Nadège Prugnard © Alex Nollet

Nadège Prugnard

Les lois de l’attraction

 

Après Fado dans les veines en mars, l’autrice Nadège Prugnard présente deux textes cette quinzaine à la Biennale des Écritures du Réel, No Border et Feu ! Ceci n’est pas une pipe ni une introduction à la lecture de Karl Marx. Entre le phrasé et l’interprétation, entre la mise en scène et le brûlot politique, la frontière se veut volontairement mouvante et questionne le drame de la société.

 

 

Il existe une écriture de terrain qui s’immerge dans le quotidien des minorités, des laissés-pour-compte, là où les corps sont tirés à l’extrême, affrontant la faim, la maladie, la promiscuité, les violences policières, l’humiliation. Quel est donc ce monde qui transforme une démocratie en état policier, quand il s’agit de cacher les déshérités pour laisser libre court au commerce et au tourisme ? Pour que la ville ressemble au billboard d’une famille unie et joyeuse déambulant dans une allée fleurie, au bord d’un immeuble destiné à sortir de terre.

Sur une commande du metteur en scène Guy Alloucherie, Nadège Prugnard s’est immergée pendant deux ans dans la jungle de Calais, une ancienne déchetterie proposée par la mairie afin que les migrants ne squattent plus le centre ville. Dans cet espace limité où le nombre des migrants devient illimité, les associations s’organisent pour l’aide médicale, les repas, l’éducation. Des espaces de prières et des cafés-boîtes de nuit redonnent le goût du partage et d’un semblant de vie. Face à tant d’inventivité, l’État a donc décidé d’évacuer le terrain, renouant avec le geste ancestral de la ratonnade, de la rafle, des corps que l’on traine au sol devant les caméras à une heure communiquée par avance. Des bus bondés qui attendent sur le parking, montrant à la face du monde que ces gens ne sont pas la France et qu’il n’y a donc pas lieu de les ménager. Soudanais, Libyens, Erythréens, toutes ces personnes ont un nom et un prénom qui sera utilisé pour les renvoyer vers un soi-disant chez eux.

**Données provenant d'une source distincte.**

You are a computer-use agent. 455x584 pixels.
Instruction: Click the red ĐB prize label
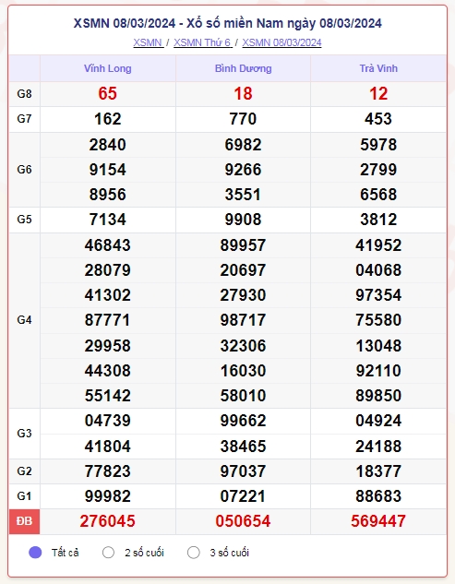pos(24,521)
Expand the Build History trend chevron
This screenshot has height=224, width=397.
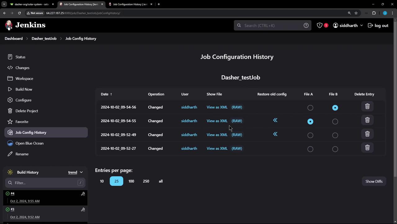[81, 172]
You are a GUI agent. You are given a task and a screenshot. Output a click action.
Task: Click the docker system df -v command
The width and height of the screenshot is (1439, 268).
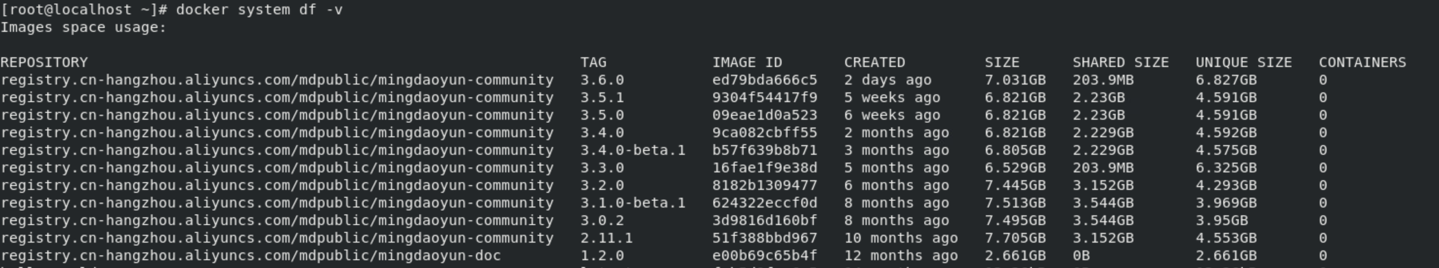(259, 10)
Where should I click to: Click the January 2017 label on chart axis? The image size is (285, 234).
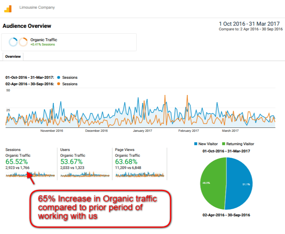(143, 131)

No Border est un poème tragique en cinq actes, une tentative de reconstruction par l’amour où l’intime rencontre le politique.

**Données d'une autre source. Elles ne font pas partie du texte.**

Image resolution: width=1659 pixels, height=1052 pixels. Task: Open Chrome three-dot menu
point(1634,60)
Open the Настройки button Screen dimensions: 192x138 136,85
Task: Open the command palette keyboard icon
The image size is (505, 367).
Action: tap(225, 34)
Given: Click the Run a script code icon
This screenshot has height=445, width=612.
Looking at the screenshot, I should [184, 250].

Avec Feu ! Ceci n’est pas une pipe ni une introduction à la lecture de Karl Marx, Nadège Prugnard répond à une commande du CDN de Montluçon sur la question : « Quelle sorcière contemporaine êtes-vous ? ». Elle écrit en résidence dans une cellule de la Chartreuse de Villeneuve-Lez-Avignon. Comment exposer les poisons et la dystopie de la société en prônant une révolution par la non violence ? Nadège Prugnard rencontre l’activiste et ancien détenu d’Action Directe Jean-Marc Rouillan, condamné à dix-huit ans de prison pour complicité d’assassinat de l’ingénieur en armement René Audran en 1985. Bénéficiant du régime de semi-liberté depuis 2011, Jean-Marc Rouillan a beaucoup écrit sur les conditions d’incarcération et d’isolement des détenus condamnés pour terrorisme. Nadège Prugnard s’intéresse également aux conditions de détention de la bande à Baader (cellules insonorisées) et plus particulièrement d’Ulrike Meinhof, ex-journaliste qui hébergera, puis rejoindra le groupe dans la clandestinité en 1970. « Je crée un personnage de théâtre à partir du personnage de Meinhof. Je renverse l’apologie du terrorisme pour parler d’amour. »

 

Karim Grandi-Baupain

 

 

No Border : le 28/05 au Théâtre La Cité (54 rue Edmond Rostand, 6e).

Feu ! Ceci n’est pas une pipe ni une introduction à la lecture de Karl Marx : le 1/06 à la Friche La Belle de Mai (41 rue Jobin, 3e).